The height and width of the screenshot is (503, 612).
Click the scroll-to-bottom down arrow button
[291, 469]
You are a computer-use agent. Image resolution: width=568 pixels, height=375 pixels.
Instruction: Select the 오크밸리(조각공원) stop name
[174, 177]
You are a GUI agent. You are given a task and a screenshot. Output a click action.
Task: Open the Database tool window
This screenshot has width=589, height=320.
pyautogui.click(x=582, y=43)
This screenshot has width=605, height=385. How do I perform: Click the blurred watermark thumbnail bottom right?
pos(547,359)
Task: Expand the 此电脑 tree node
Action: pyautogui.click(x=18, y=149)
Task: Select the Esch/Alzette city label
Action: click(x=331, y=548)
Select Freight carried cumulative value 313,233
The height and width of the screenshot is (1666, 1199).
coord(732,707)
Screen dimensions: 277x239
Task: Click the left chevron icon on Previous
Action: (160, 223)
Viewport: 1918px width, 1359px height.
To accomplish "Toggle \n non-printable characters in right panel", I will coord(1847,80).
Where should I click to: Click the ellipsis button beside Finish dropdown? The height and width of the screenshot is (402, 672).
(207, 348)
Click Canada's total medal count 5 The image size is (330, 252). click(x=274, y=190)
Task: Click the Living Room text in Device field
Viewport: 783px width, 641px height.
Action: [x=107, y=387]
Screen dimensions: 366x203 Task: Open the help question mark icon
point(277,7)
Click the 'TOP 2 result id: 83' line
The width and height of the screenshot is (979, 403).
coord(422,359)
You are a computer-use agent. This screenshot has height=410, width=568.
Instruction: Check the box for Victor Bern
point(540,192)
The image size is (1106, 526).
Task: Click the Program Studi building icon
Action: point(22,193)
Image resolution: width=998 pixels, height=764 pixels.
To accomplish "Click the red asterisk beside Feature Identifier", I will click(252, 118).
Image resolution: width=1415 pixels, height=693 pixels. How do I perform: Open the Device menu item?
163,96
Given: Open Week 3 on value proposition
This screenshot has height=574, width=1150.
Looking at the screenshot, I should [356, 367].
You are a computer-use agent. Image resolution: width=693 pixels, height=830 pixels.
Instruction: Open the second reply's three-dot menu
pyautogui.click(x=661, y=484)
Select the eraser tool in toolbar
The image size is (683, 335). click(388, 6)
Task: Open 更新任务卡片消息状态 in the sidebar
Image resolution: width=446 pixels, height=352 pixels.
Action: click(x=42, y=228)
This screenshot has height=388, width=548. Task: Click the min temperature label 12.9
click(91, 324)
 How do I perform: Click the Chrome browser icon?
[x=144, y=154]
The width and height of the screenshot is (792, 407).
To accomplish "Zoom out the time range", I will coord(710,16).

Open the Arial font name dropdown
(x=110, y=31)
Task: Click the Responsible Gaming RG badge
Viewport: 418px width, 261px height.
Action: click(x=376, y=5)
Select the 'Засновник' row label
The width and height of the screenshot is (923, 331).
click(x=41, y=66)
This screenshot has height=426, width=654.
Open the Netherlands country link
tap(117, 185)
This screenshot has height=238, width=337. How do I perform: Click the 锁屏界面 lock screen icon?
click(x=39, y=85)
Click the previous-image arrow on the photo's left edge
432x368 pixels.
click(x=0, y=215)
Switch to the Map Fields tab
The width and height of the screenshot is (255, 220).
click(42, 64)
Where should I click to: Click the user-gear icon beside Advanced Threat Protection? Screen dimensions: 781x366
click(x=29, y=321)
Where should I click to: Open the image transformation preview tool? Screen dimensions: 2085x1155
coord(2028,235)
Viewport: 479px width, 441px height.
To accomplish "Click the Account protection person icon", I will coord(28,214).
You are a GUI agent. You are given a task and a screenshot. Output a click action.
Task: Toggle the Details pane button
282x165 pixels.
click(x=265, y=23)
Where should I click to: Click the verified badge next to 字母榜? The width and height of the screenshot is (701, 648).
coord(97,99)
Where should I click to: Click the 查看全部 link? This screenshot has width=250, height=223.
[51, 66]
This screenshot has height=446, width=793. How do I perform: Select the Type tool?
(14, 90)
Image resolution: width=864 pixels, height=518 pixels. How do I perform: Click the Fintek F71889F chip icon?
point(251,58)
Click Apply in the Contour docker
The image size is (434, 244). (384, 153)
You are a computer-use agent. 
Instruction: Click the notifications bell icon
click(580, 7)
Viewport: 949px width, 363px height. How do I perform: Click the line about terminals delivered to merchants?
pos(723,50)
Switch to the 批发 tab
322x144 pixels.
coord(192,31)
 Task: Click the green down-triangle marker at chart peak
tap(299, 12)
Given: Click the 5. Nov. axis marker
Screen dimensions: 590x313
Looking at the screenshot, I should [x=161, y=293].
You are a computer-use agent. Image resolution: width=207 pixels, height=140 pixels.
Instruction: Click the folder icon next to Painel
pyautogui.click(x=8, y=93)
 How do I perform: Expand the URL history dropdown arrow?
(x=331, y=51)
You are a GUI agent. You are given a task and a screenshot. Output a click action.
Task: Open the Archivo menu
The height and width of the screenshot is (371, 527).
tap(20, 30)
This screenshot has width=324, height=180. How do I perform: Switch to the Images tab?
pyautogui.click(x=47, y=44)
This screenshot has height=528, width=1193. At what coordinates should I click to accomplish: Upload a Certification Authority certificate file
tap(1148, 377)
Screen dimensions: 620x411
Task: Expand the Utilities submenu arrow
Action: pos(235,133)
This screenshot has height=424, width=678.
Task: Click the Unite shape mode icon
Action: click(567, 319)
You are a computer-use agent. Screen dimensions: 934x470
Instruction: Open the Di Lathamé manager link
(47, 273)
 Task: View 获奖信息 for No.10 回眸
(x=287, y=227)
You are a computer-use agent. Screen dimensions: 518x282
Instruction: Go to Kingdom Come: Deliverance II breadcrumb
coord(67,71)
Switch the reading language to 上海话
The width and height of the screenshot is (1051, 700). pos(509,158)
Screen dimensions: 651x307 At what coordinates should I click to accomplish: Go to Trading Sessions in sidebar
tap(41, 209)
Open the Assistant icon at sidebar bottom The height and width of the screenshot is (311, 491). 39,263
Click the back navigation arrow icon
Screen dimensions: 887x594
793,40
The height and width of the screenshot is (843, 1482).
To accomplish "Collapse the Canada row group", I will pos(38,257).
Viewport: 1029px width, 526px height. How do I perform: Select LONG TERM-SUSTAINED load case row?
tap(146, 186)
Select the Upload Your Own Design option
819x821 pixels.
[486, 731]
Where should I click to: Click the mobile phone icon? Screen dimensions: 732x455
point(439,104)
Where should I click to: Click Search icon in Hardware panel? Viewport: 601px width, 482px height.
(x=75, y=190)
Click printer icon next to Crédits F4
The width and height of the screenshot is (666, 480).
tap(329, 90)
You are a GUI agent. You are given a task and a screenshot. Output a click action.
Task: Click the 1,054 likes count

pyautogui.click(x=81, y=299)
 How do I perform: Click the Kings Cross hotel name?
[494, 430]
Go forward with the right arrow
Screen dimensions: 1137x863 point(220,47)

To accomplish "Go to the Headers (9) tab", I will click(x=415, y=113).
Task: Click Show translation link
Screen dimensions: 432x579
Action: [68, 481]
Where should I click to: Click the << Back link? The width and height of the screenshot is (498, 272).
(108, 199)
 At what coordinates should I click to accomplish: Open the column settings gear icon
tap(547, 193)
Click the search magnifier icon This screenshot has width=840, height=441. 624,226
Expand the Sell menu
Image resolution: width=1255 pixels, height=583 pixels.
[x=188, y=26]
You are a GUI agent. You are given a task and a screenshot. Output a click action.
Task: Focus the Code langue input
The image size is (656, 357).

_WHAT YOU ARE ASKED TO DO_
Rewrite the stretch of the listing from the line containing "How do I perform: Expand" through the line containing "Action: click(567, 319)" as a numbered list with one line per item. Omit any blank lines.

_COMPLETE RESPONSE_
1.  How do I perform: Expand the URL history dropdown arrow?
2. (x=331, y=51)
3. You are a GUI agent. You are given a task and a screenshot. Output a click action.
4. Task: Open the Archivo menu
5. The height and width of the screenshot is (371, 527).
6. tap(20, 30)
7. This screenshot has width=324, height=180. How do I perform: Switch to the Images tab?
8. pyautogui.click(x=47, y=44)
9. This screenshot has height=528, width=1193. At what coordinates should I click to accomplish: Upload a Certification Authority certificate file
10. tap(1148, 377)
11. Screen dimensions: 620x411
12. Task: Expand the Utilities submenu arrow
13. Action: pos(235,133)
14. This screenshot has height=424, width=678.
15. Task: Click the Unite shape mode icon
16. Action: click(567, 319)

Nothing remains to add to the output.